博斗さんたちと出会って一ヶ月が経って、色んな事を知ることが出来た。
死ぬしかなかった自分に役目を与えてくれた。戦える力を与えてくれた。
まだ分かり合えていないし少ないけど、友達も出来た。
私は私が大切に思えるものを守ってみたい。利用されたり命令に従うしかなかった今までだったけど、一回ぐらいは自分の意思でやりたい事を成し遂げてみたい。
そう思い、そう告げた時の海斗さんの顔はどこか呆れている様な雰囲気でしたが、その後に静かに強く頷いてくれた。
昔の事を思い出しながら私は、二人へと視線を向ける。
そして、作戦を伝えようとした時加奈さんによって塞がれてしまった。
「それじゃあ四郎!作戦とかどうなのよ?!」
「いや、なんでちょっとキレ気味なんだよ。落ち着けよ」
「ははは、まぁ加奈さんのそれは何時もの事なのでスルーでいきます」
「ちょっと、何窘めちゃってるのよー?!」
わーっ!と抗議をする加奈さんを海斗さんと一緒に無視しながら、冷静に作戦を伝える。
作戦立案が、私がこの二人から任せられた事だ。しっかりとやってみせる。
「では、作戦を伝えます。加奈さん。ちゃんと聞いて下さいよ?」
「いつもちゃんと聞いているわよー?!」
またも反論する加奈さんを海斗さんと二人笑いながら何時もの様に会話を始める。
これから戦うかも知れない亡霊たちの情報を伝えながら。
「彼らは張り切っているみたいだね」
「当たり前だろ。全員が利用されるだけの人生だったんだ。それが誰かから頼りされているんだ。張り切らない訳が無いだろ?」
「まぁ確かにそうだね。それより、試合の方はどう?」
甲板で真剣に話し合いをする四郎たちを見やり、頑張りを認める風に言う博斗にモニターの前に座りながら四郎たちの今までを思い出す。
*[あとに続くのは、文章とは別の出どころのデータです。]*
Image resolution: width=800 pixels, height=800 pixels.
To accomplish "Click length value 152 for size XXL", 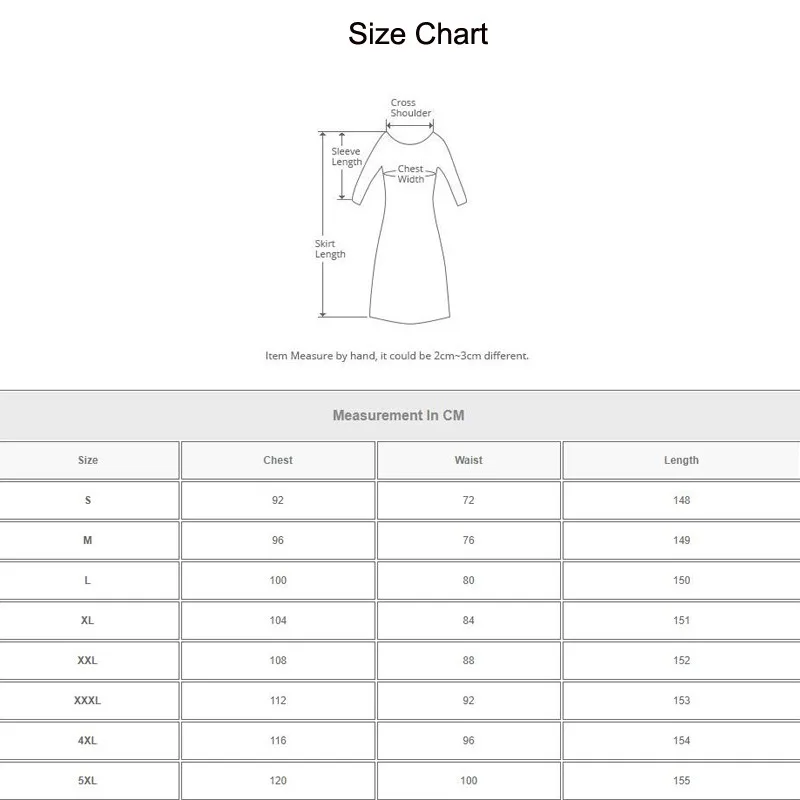I will (681, 660).
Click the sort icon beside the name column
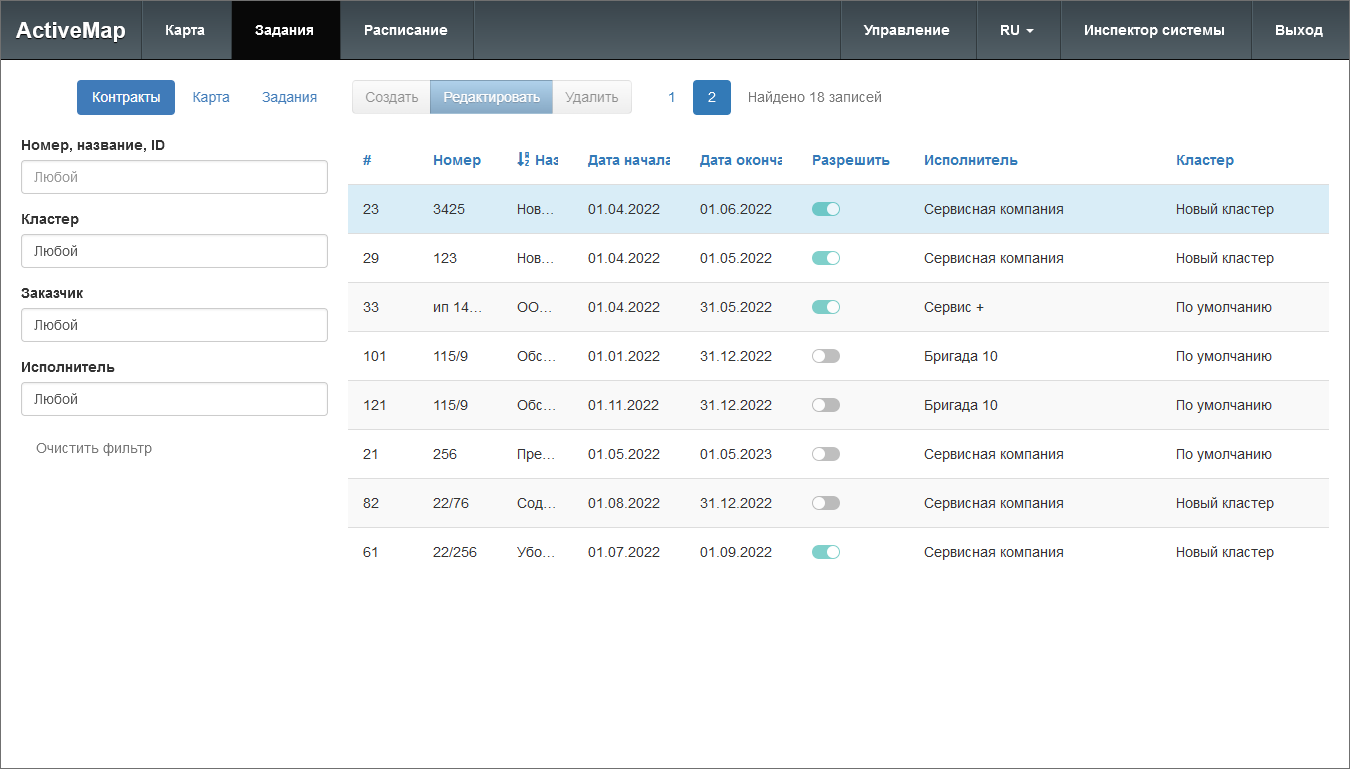This screenshot has height=769, width=1350. [523, 160]
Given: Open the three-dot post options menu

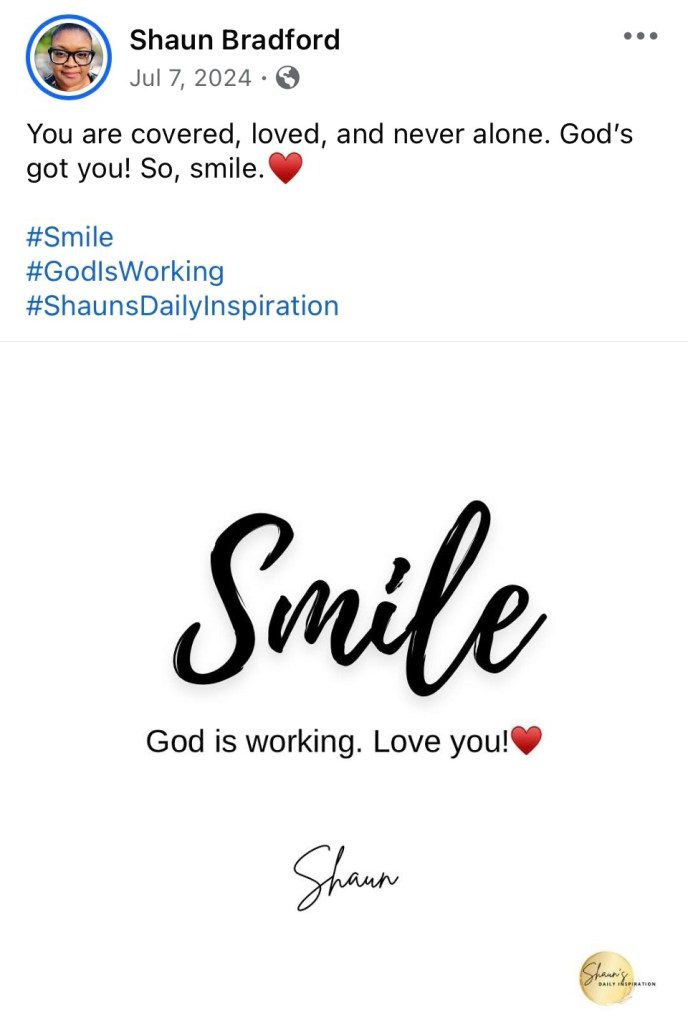Looking at the screenshot, I should [x=640, y=36].
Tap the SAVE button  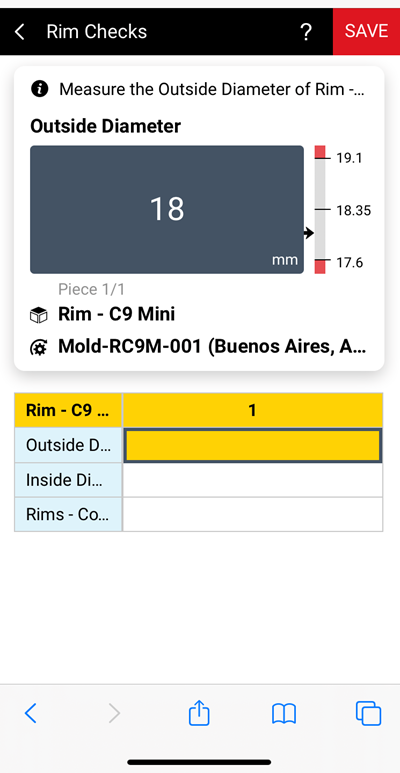(366, 31)
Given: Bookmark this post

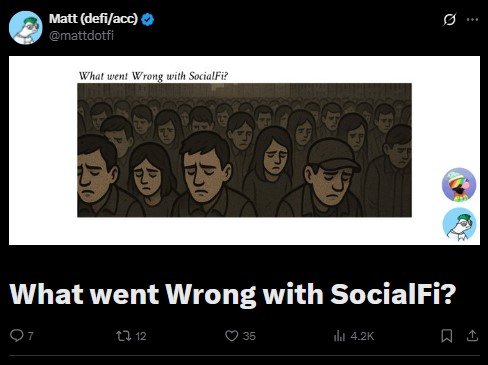Looking at the screenshot, I should coord(447,336).
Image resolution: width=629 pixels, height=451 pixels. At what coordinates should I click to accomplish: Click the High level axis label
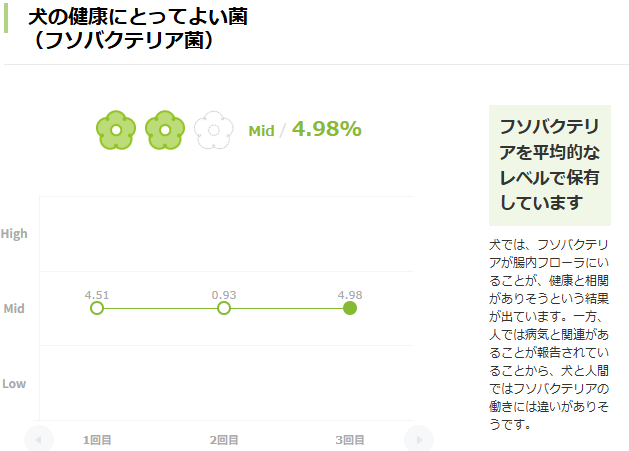(14, 234)
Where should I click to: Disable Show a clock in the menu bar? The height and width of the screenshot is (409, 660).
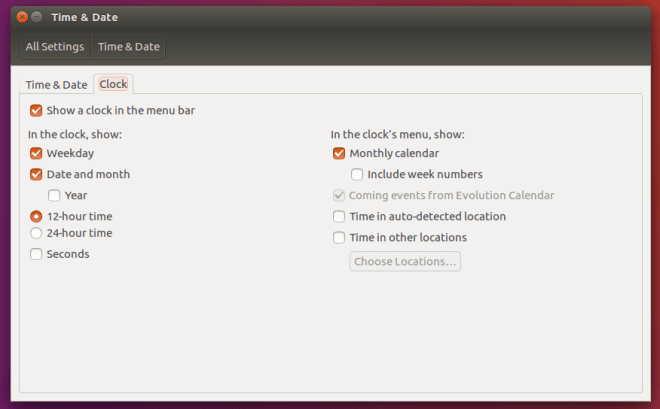tap(37, 110)
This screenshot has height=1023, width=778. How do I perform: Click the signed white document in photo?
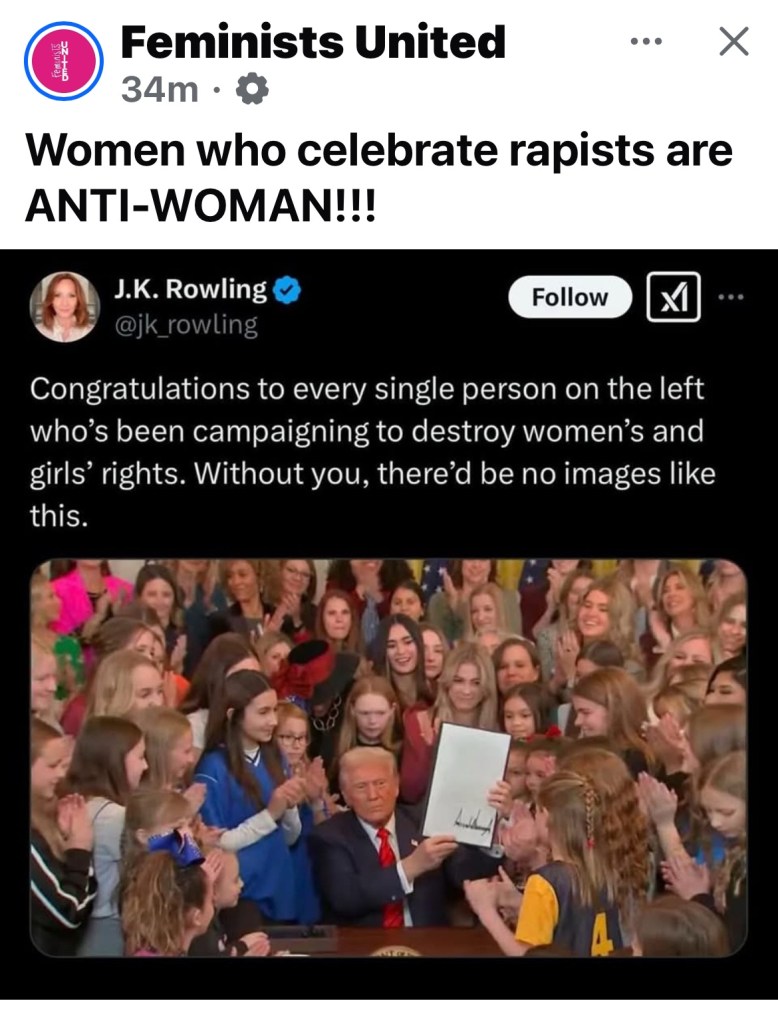tap(466, 784)
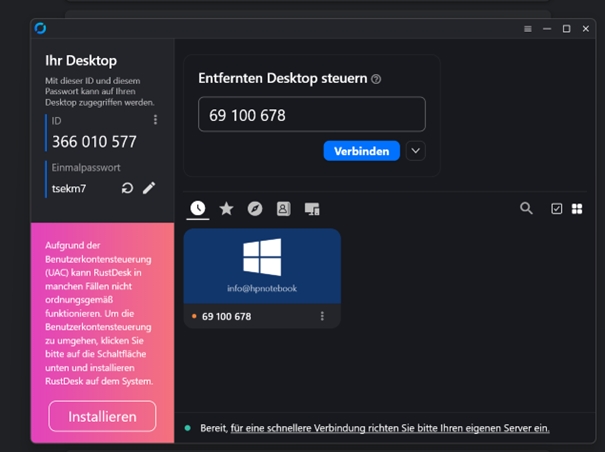Open the Discovered compass tab
This screenshot has width=605, height=452.
coord(255,209)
けど、その後の博斗からの質問に答えるべくIS学園のカメラを映し出す。
「どうやら、試合はまだ始まって無いみたいだな」
「そうみたいだね。今の速度だと7、8分程で着くけど相手方がどう動くかで変わるからアリアと統真は目的地から少し離れたところで降りてくれる?」
「あぁ、任せろ。それに今日のメインは彼奴らだしな。アリア、サポートよろしくな」
「了解しました」
四郎たちの作戦会議が終わった所で、俺たちの内容も粗方終わった。でも、やっぱこう言うのはヤブ医者のアホの方がすっきりした考えが出せるな。
まぁ、あいつは自分の信念やら目的やらで候補にすら挙げんかったんだけどな。
そう内心でため息を吐きながら考えていたら、博斗が唐突に「あっ!」と声を挙げる。
「新しいオートマタ。アリアの妹型が出来たから君たちの所に送ってもいいかい?」
「新型ですか?」
「まぁそうだね。でも、アリアの妹だよ」
どこか心配そうに呟くアリアに対して、博斗は何時もの態度を崩さず話す。
まぁ旧型になっているアリアからしたら、主人に捨てられるとでも思ってるんだろうな。
博斗の奴が自分の生み出したものを簡単に捨てる訳ないから大丈夫だがな。
それから時間は進み、IS学園の付近まで辿り着いた所でそれが起きた。
「統真!敵さんが来たよ!手筈通りに頼むよ!」
「了解。行くぞアリア!」
「Yes.」
この日俺たちは、世界的なテロリストに喧嘩を売った。
四郎、海斗、加奈
誘拐されて人体実験やら何やらをやらされた国籍を消された少年少女。
実力的にはラウラと同じか少し劣る。